La festividad de Tots Sants llena la ciudad de olor a flores. Paseas por la Rambla, y todo son crisantemos. Esas flores humildes, un poco solemnes, que simbolizan la supervivencia del recuerdo. La evocación de las personas ausentes.

El aroma de las flores puede ser sensual, alegre, invasivo. Pero la mayor parte de las flores funerarias desprenden otro tipo de perfume. Es una emanación más solemne, discreta, intimista. No para despertar las grandes pasiones, sino esos sentimientos casi lluviosos que van calando el fondo del alma.
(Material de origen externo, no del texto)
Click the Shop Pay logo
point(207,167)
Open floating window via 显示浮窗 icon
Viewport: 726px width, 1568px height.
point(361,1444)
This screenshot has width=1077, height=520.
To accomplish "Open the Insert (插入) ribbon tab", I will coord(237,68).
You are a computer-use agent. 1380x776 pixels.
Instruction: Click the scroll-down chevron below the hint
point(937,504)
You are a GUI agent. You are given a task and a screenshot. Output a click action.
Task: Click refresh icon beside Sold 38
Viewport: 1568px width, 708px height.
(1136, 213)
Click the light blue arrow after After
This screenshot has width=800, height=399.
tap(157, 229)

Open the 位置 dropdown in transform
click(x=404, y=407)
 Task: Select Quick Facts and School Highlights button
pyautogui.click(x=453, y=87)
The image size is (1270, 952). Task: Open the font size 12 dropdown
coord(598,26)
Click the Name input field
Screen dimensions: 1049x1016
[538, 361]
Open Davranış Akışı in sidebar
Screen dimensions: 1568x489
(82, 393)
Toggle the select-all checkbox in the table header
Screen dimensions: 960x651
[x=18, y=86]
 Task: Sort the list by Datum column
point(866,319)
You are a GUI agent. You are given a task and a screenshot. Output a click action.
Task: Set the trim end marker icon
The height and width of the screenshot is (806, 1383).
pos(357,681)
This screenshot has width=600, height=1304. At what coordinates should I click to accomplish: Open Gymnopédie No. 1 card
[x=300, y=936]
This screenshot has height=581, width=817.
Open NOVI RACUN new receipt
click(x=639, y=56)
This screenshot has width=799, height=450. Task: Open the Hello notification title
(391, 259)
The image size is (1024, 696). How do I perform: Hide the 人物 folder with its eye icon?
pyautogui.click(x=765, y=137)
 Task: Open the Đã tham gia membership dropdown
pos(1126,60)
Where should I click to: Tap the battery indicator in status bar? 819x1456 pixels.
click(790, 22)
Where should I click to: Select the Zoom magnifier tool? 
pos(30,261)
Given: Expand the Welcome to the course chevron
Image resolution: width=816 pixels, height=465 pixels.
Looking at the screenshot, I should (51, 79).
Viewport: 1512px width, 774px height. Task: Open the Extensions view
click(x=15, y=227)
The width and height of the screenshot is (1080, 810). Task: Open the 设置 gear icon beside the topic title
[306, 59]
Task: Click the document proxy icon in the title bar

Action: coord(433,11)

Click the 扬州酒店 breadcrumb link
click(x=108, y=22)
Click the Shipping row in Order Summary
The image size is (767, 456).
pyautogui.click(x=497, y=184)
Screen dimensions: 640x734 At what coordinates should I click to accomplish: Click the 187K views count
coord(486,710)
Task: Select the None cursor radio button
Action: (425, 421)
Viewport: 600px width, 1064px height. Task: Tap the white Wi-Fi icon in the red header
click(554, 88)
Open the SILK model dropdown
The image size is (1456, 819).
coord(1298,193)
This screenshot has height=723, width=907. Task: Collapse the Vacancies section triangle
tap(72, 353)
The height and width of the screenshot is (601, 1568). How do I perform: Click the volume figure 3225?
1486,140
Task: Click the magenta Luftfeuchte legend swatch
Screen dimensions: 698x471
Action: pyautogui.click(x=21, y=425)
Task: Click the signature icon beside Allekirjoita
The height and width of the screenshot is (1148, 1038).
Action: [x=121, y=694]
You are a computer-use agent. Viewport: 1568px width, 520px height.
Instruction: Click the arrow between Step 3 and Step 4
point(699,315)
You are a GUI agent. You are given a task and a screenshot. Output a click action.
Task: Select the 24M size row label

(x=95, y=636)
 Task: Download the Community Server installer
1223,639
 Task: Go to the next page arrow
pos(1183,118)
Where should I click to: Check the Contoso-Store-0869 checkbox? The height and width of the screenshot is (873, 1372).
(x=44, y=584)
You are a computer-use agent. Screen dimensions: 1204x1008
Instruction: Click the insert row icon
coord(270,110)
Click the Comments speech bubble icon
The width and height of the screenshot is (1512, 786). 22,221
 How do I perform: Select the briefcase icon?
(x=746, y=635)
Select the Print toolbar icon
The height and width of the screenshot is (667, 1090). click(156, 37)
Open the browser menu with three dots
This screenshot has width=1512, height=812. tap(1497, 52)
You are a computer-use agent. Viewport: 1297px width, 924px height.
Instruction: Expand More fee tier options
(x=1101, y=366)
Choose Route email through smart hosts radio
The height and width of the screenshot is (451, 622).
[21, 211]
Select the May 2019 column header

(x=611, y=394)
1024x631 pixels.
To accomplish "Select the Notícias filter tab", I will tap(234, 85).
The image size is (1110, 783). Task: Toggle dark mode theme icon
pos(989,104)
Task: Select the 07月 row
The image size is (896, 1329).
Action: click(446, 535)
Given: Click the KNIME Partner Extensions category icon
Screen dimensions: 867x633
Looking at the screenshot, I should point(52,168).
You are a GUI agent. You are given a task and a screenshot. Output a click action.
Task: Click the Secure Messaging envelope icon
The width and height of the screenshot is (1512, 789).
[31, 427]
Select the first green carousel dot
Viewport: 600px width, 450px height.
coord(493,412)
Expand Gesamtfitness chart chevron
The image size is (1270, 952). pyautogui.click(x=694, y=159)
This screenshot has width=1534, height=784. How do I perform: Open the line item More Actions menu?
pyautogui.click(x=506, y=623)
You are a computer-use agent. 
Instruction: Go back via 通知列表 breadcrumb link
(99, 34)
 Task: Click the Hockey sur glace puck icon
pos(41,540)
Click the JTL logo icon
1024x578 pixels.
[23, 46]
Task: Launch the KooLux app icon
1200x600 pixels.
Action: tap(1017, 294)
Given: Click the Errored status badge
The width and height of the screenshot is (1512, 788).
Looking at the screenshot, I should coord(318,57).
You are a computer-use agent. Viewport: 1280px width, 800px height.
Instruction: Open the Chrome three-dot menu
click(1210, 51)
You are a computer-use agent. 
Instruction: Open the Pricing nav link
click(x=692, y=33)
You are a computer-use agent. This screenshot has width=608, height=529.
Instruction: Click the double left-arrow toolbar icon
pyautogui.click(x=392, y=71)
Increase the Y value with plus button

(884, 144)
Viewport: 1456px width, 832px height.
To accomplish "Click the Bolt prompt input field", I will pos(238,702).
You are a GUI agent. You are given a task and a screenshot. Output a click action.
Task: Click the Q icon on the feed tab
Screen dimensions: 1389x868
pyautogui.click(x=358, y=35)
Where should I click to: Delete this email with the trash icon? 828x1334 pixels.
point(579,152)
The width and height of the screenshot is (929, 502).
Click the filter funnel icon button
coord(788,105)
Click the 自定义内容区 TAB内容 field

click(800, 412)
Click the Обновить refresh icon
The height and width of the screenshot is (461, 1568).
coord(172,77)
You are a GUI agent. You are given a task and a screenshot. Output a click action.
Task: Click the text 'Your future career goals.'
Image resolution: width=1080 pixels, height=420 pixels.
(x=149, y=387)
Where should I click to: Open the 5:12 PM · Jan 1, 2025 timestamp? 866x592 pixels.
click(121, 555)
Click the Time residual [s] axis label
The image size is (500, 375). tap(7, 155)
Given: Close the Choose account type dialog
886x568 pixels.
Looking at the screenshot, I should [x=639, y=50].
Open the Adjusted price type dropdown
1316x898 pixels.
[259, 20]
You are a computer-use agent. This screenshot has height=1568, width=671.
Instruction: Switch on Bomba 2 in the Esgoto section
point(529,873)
Evanescentes y profundos.

Se da la circunstancia, por unos días, que una parte de la ciudad huele igual que el cementerio. La ciudad de los vivos y la de los muertos se hermanan aromáticamente. En esa nube olfativa de las ausencias y los colores aterciopelados. Como una especie de cortina invisible que se une al otoño, los días nublados, las noches resonantes.

La ilusión dura poco. Porque el día siguiente a la festividad de los Difuntos, las flores del cementerio comienzan una lenta agonía. Van secándose y adquiriendo un aroma distinto. A rancio, a mustio. Mientras que los ramos de la ciudad siguen rozagantes, pefumados.

Así hasta que, poco antes de ser retirados, los conjuntos florales del camposanto esparcen una atmósfera final. La misma que esas flores que olvidamos en un búcaro, se ajan, se doblan, el agua se enturbia. Y exhalan una especie de lenta despedida. Esa transición de los perfumes florales en noviembre contiene todo un lenguaje. Nos cuenta cosas. Nos hace transitar por los senderos interiores del recuerdos.